- [DATASET ENTRIES]
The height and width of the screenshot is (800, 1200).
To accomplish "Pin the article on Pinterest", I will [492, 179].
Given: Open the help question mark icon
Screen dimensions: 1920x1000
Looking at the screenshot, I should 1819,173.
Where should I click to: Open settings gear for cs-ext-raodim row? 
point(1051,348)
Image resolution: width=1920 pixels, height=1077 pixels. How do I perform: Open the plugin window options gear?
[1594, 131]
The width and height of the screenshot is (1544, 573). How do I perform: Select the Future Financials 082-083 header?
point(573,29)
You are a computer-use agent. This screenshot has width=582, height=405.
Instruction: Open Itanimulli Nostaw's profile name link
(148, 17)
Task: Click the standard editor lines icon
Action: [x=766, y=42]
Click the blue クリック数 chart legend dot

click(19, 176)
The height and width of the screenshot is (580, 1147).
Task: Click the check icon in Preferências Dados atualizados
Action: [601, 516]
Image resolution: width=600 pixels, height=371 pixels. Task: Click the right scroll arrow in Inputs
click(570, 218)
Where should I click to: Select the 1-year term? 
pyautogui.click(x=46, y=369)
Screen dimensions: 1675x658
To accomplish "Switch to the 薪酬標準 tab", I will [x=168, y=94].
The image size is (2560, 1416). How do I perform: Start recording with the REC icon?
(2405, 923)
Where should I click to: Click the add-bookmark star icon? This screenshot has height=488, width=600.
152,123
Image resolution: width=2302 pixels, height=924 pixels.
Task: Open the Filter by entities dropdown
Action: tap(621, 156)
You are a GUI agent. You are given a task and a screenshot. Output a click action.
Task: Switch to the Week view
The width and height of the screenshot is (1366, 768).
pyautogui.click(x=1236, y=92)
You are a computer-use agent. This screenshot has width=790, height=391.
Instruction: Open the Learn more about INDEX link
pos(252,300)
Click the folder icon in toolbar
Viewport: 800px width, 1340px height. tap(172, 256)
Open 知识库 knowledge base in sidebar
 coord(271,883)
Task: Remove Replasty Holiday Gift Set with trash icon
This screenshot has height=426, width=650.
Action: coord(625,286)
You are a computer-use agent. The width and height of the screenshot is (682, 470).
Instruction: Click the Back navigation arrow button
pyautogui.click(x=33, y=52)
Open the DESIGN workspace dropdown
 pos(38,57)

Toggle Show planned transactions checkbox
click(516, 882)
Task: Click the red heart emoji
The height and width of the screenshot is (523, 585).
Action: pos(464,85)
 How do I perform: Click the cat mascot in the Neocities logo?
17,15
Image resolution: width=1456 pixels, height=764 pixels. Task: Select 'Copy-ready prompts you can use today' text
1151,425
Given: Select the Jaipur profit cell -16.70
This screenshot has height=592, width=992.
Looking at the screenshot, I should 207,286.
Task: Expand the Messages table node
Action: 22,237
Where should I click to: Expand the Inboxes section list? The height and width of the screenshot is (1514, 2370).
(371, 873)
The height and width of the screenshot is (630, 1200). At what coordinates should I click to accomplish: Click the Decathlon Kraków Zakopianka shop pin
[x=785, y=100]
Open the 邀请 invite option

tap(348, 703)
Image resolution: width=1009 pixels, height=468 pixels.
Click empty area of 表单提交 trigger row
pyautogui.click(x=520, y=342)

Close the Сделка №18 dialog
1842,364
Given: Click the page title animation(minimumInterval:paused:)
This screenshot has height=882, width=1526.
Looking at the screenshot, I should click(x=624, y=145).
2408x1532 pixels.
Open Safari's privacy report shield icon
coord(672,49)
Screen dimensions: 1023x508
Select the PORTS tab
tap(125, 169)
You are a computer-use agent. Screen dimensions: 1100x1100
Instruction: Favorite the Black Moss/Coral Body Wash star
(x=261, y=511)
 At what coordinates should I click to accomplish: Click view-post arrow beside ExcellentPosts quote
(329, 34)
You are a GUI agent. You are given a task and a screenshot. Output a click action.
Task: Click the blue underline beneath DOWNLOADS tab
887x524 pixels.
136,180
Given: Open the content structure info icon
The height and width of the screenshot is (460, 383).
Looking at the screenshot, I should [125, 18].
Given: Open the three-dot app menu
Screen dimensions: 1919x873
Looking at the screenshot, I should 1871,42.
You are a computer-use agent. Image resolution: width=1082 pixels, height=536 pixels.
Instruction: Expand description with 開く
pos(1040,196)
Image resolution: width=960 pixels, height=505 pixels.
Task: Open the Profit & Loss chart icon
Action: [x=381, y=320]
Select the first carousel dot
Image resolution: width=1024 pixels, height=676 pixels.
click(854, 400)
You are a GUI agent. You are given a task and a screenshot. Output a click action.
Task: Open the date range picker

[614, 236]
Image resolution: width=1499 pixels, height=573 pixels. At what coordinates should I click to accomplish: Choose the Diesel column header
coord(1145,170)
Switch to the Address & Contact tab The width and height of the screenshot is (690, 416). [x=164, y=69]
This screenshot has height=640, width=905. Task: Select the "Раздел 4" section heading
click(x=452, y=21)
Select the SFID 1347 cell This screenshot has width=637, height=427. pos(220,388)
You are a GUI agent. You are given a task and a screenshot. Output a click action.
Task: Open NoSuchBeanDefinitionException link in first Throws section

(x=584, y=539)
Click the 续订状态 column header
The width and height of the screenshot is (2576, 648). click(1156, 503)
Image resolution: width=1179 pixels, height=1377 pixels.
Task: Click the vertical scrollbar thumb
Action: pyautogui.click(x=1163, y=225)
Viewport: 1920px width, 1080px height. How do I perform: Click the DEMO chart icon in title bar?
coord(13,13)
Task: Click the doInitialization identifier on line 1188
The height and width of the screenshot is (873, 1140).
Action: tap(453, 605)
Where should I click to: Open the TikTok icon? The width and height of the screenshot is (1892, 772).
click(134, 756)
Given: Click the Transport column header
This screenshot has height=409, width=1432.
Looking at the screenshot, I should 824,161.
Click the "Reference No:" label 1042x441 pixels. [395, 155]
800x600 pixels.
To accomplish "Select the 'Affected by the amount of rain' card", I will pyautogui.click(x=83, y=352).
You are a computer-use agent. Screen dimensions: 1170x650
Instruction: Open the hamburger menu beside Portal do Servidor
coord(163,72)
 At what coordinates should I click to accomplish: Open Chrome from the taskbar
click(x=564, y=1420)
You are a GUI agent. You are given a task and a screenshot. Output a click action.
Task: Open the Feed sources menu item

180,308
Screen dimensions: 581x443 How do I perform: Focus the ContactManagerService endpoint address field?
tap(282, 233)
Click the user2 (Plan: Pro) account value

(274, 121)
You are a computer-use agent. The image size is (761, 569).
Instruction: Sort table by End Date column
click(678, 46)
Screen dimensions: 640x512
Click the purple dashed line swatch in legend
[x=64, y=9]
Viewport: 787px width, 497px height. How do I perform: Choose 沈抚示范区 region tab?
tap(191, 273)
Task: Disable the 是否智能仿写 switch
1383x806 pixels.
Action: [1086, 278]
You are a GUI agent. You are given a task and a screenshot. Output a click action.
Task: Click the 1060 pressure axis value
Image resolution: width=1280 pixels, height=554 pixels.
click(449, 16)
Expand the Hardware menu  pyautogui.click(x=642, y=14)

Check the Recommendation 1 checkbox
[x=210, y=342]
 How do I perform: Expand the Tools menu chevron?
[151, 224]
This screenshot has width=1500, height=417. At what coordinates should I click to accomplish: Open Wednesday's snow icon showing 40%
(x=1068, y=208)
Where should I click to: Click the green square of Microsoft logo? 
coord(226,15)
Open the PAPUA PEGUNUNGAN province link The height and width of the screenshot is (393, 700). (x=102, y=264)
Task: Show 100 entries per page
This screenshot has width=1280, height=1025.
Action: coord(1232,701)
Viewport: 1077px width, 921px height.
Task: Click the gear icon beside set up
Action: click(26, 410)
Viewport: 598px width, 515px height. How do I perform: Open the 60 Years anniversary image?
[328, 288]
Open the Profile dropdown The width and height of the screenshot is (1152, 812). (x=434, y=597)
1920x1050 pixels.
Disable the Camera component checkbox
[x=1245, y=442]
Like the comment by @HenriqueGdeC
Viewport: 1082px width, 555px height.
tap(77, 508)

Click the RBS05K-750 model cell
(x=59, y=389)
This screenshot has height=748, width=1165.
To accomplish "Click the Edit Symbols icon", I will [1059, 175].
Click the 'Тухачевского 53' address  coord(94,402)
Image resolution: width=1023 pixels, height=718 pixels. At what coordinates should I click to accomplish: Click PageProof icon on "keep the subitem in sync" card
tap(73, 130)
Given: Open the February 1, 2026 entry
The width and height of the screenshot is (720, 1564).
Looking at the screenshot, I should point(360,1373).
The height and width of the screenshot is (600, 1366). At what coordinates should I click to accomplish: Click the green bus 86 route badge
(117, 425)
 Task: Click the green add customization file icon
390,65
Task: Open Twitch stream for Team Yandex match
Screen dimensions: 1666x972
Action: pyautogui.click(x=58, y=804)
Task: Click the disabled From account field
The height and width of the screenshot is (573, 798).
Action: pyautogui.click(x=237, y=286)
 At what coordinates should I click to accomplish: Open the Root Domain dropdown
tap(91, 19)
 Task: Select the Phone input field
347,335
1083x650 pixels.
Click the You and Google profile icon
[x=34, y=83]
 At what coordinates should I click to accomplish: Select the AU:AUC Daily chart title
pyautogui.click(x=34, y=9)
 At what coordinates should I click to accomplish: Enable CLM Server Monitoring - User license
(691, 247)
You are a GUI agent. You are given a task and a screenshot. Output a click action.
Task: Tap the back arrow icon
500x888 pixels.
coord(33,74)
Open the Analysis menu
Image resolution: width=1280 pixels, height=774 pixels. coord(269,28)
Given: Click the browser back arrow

- [THE EXERCISE] Copy out the rows above exactly, from the first one through the row that contains "Action: coord(625,286)", including that row.

- [RESPONSE]
The height and width of the screenshot is (800, 1200).
To accomplish "Pin the article on Pinterest", I will [492, 179].
Given: Open the help question mark icon
Screen dimensions: 1920x1000
Looking at the screenshot, I should 1819,173.
Where should I click to: Open settings gear for cs-ext-raodim row? 
point(1051,348)
Image resolution: width=1920 pixels, height=1077 pixels. How do I perform: Open the plugin window options gear?
[1594, 131]
The width and height of the screenshot is (1544, 573). How do I perform: Select the Future Financials 082-083 header?
point(573,29)
You are a computer-use agent. This screenshot has width=582, height=405.
Instruction: Open Itanimulli Nostaw's profile name link
(148, 17)
Task: Click the standard editor lines icon
Action: [x=766, y=42]
Click the blue クリック数 chart legend dot

click(19, 176)
The height and width of the screenshot is (580, 1147).
Task: Click the check icon in Preferências Dados atualizados
Action: [601, 516]
Image resolution: width=600 pixels, height=371 pixels. Task: Click the right scroll arrow in Inputs
click(570, 218)
Where should I click to: Select the 1-year term? 
pyautogui.click(x=46, y=369)
Screen dimensions: 1675x658
To accomplish "Switch to the 薪酬標準 tab", I will [x=168, y=94].
The image size is (2560, 1416). How do I perform: Start recording with the REC icon?
(2405, 923)
Where should I click to: Click the add-bookmark star icon? This screenshot has height=488, width=600.
152,123
Image resolution: width=2302 pixels, height=924 pixels.
Task: Open the Filter by entities dropdown
Action: tap(621, 156)
You are a GUI agent. You are given a task and a screenshot. Output a click action.
Task: Switch to the Week view
The width and height of the screenshot is (1366, 768).
pyautogui.click(x=1236, y=92)
You are a computer-use agent. This screenshot has width=790, height=391.
Instruction: Open the Learn more about INDEX link
pos(252,300)
Click the folder icon in toolbar
Viewport: 800px width, 1340px height. tap(172, 256)
Open 知识库 knowledge base in sidebar
 coord(271,883)
Task: Remove Replasty Holiday Gift Set with trash icon
This screenshot has height=426, width=650.
Action: coord(625,286)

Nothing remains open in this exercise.